Dr. Conti named Outstanding Woman in Public Health
She improved Florida’s emergency response capabilities by creating Strike Teams and To Go kits. She helped found the Florida Rabies and Control and Prevention Advisory Committee. She was the first leader in a state agency to purchase hybrid vehicles for her agency. And she is now serving as the lead public health professional in the Chinese Drywall issue.
These are among the many reasons Florida’s Division of Environmental Health Director Lisa Ann Conti, DVM, MPH, has been named the Florida Outstanding Woman in Public Health for 2010 by the University of South Florida College of Public Health.
The College bestows the award each year to a woman whose career accomplishments and leadership have contributed significantly to the field of public health in Florida. Dr. Conti was honored at an awards ceremony April 7 in the COPH Samuel P. Bell, III Auditorium.
Lisa Ann Conti, DVM, MPH, (left) director of the state’s Division of Environmental Health, accepts her award from Donna Petersen, ScD, dean of the USF College of Public Health.
As director of the Florida Division of Environmental Health, Dr. Conti oversees the statewide activities and programs of the office to maintain and improve the state’s environment, ensure quality services to decrease or eliminate the occurrence of preventable diseases, and to maintain surveillance, investigation and education of diseases of environmental origin.
She leads five bureaus: Environmental Public Health Medicine, Onsite Sewage Programs, Community Environmental Health, Water Programs, and Radiation Control, as well as the Office of Environmental Health Informatics and Preparedness.
During the 2004 hurricane season, when four separate hurricanes crossed the state, Dr. Conti created “Strike Teams” that are made up of environmental and public health professionals trained to address the special needs of disaster ravaged areas. These Strike Teams were outfitted with “To Go” kits that included essential equipment and deployed to assist in the recovery of affected counties. Dr. Conti then developed the curriculum to train environmental professionals statewide. Her Strike Team concept and training have become national models for disaster response.
Dr. Conti earned her Doctor of Veterinary Medicine degree from the University of Florida in 1988, and her Master of Public Health degree from USF in 1993, and she is board certified by the American College of Veterinary Preventive Medicine. She is currently an adjunct instructor at the College of Veterinary Medicine at UF and has also taught at Florida State University and Tallahassee Community College. Before becoming director of the Florida Division of Environmental Health in 2003, Dr. Conti was State Public Health Veterinarian in the Florida Department of Health.

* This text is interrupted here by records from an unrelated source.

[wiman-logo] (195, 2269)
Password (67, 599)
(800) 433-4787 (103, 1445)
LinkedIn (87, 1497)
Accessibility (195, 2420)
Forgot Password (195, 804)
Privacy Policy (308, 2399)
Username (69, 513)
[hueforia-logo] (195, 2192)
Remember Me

The Florida Outstanding Woman in Public Health Award was initiated by USF in 1988, and nominations are solicited from public health practitioners across the state. Past honorees have included Lillian Stark, director of virology at the Florida Department of Health Tampa Branch Laboratory; Jean Malecki, director of the Palm Beach County Health Department; and University of Miami epidemiologist Lora E. Fleming, MD.